There was that Ukrainian-American director Edward Dmytryk. He said that nobody ever walked out of a mystery no matter how bad it was. It was a puzzle and the audience wanted to see the solution.
I don't know if that's true. I have no trouble turning off really bad mysteries. Dmytryk directed Murder, My Sweet which I liked, based on a Raymond Chandler novel which actually wasn't all that much of a mystery. Chandler's books tended not to make complete sense. There's never been an explanation by anyone as to who committed one of the murders in The Big Sleep. Is it ever really clear how Philip Marlowe solves any of his cases or does he just jump to a wild conclusion?
Kenneth Millar who wrote the Lew Archer series under the name Ross Macdonald argued that, in Chandler's books, the plot was of no importance. He had reason for a bit of a grudge against Chandler who attacked Macdonald's early novel, The Moving Target, in a letter to the publisher. Millar noted that Chandler liked old men and young boys in his books and seemed to hate all his other characters.

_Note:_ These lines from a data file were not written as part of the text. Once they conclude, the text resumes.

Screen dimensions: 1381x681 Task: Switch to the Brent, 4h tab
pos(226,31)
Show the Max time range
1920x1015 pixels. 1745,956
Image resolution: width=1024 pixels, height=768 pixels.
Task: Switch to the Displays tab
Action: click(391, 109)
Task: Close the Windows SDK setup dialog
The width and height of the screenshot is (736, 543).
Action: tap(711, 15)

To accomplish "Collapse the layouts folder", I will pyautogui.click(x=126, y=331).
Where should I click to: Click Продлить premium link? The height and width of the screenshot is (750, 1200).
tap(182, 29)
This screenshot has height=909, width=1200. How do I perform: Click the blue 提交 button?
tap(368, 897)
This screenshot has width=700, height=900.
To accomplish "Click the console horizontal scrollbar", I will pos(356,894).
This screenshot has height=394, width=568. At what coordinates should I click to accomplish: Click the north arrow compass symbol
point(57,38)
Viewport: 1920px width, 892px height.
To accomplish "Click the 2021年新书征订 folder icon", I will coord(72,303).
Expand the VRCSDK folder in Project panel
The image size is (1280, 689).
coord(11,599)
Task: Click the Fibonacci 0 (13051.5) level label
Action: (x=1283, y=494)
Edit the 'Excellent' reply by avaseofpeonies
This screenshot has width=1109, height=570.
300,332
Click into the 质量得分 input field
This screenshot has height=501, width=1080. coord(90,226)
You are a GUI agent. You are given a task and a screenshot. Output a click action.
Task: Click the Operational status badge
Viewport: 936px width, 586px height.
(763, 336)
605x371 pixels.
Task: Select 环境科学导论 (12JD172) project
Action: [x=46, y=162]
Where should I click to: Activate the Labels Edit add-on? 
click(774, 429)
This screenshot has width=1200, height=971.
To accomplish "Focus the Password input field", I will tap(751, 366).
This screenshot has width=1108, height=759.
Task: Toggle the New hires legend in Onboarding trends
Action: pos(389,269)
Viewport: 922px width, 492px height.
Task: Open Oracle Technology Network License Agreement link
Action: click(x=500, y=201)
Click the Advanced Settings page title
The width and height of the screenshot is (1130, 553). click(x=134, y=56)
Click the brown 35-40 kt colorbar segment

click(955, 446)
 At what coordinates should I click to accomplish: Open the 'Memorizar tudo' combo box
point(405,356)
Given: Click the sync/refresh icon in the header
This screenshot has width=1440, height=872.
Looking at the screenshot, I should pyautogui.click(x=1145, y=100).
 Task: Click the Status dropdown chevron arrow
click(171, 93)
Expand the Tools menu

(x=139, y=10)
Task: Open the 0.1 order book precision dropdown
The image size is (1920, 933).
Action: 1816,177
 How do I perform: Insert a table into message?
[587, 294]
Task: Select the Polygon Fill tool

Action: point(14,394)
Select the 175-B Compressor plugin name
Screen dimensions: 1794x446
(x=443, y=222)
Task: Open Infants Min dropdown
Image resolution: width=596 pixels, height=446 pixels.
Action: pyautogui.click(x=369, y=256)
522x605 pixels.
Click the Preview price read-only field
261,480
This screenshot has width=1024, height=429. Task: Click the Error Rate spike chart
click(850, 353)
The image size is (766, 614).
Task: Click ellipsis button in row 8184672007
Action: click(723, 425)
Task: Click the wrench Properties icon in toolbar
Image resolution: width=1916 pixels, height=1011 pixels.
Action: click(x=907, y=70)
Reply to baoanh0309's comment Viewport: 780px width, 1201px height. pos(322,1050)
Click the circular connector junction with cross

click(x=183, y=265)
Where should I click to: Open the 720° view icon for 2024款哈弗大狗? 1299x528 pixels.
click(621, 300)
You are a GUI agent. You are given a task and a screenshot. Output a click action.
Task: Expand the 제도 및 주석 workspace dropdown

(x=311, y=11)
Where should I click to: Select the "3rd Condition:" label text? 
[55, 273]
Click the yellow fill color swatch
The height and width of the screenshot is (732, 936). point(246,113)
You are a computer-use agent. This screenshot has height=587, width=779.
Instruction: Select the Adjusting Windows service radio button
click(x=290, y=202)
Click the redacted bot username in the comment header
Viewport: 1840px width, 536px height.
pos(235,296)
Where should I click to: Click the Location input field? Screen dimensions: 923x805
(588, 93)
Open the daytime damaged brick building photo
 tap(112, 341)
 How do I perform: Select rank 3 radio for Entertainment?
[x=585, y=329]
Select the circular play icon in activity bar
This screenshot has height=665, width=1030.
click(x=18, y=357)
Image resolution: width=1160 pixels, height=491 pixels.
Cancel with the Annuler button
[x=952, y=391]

I don't know how I feel about Chandler. I only read one of his novels and it had a couple of racist elements to it which ruined it for me. How can a smart private detective be a simple-minded racist? I thought that Robert Altman's The Long Goodbye was an improvement on the novel which wasn't very good----it was seen as a sign of Chandler's decline. The movie's ending was better than the book's.